“They had a special language: regression, acting out, hostility, withdrawal, indulging in behavior. This last phrase could be attributed to any activity and make it sound suspicious: indulging in eating behavior, talking behavior, writing behavior. In the outside world people ate and talked and wrote, but nothing we did was simple” (Kaysen 84).
Susanna Kaysen’s memoir begins by stating a question that people often ask her: “How did you get in there?” She claims, though, that the question is not really, How did you get in there? but rather, Am I going to be sent there, too? Kaysen asks reflective questions intermittently throughout her narrative about the definition of sanity, exploring the possibility that everybody is insane like herself, but simply acts as though they are not. Sanity is a term with which Kaysen struggles. In attempting to understand her own sanity (or insanity), Kaysen, of course, compares herself with those considered sane, those of what she calls “the outside world.” The issue becomes that there is no way of actually seeing into another’s mind, and some may simply be better at hiding the aspects that would condemn them as insane. According to this particular realization, sanity could very well be a construct that appeases people, making them feel normal when it is applied to them. Labels help us to achieve self-realization, and human nature leads us to be fascinated by this type of categorization, especially of ourselves; this is why personality quizzes like the Myers-Briggs personality test are extremely popular.
In considering the temporal context of Kaysen’s story, 1967 to 1968, her diagnosis could be a result of the misunderstandings between the generations, as we have briefly discussed in lecture. As a young woman in her late teens in the latter part of the 1960s, the period was one of great rebellion and revolution, particularly in those her age. Her lack of drive to attend college after high school was seen by older generations and guidance counselors as personality instability, when really it was just nonconformity. So, although Kaysen does struggle through a period of serious depression, she feels that she is diagnosed with borderline personality disorder essentially because she did not seem normal, she did not conform.

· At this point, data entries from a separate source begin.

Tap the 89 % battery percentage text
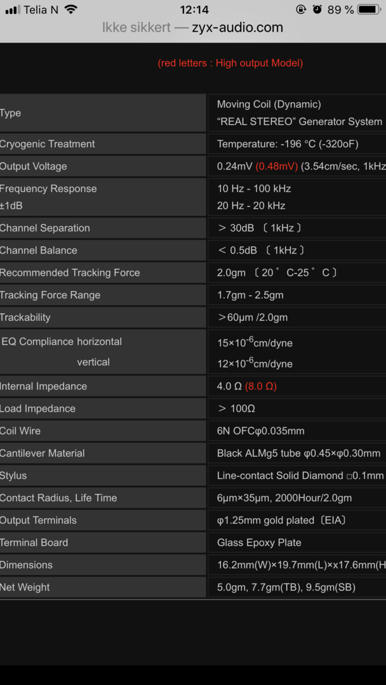The height and width of the screenshot is (685, 386). click(342, 10)
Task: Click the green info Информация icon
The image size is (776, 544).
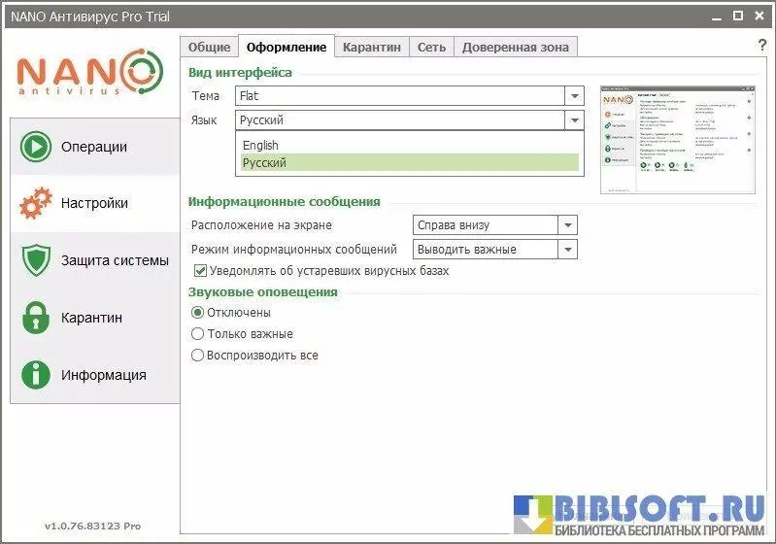Action: (x=36, y=375)
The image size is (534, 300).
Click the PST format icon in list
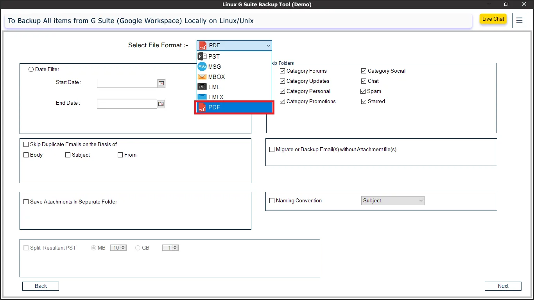pyautogui.click(x=202, y=57)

Labels are a way we categorize ourselves, but the term “sane” or “insane,” both onerous labels, attributed to a young woman by a doctor, has great implications for the development of self. Kaysen’s presence in McLean, and her being the constant object of observation by dozens of people including several different nurses and at least three doctors, could have caused of some of her depersonalization issues. Kaysen was surrounded by the “insane” (others who had been categorized by a doctor previously), and so she came to identify with it. Simple things like “eating behavior, talking behavior, writing behavior” are analyzed within the walls of a psychiatric ward with paramount gravity, but in “the outside world” (as Kaysen commonly refers to it), these behaviors are absolutely normal. With the label, a borderline personality patient indulging in these behaviors is unsavory, means for investigation and further needling into the psyche. It shows the power of personality categorization and the ripple effect that stigmatized words have on self-image especially when applied officially and rationally by credible people – on a medical record by multiple doctors. Kaysen feels that she spent two years in a psychiatric hospital where every page she wrote in a journal and every meal she ate would be “indulging in behavior” because one man, at one specific moment in her life, described her as having a borderline personality on an official medical record, a hasty categorization of a young woman going through a difficult time in her life.
Kaysen, Susanna. Girl, Interrupted. New York: Turtle Bay Books. 1993. Print.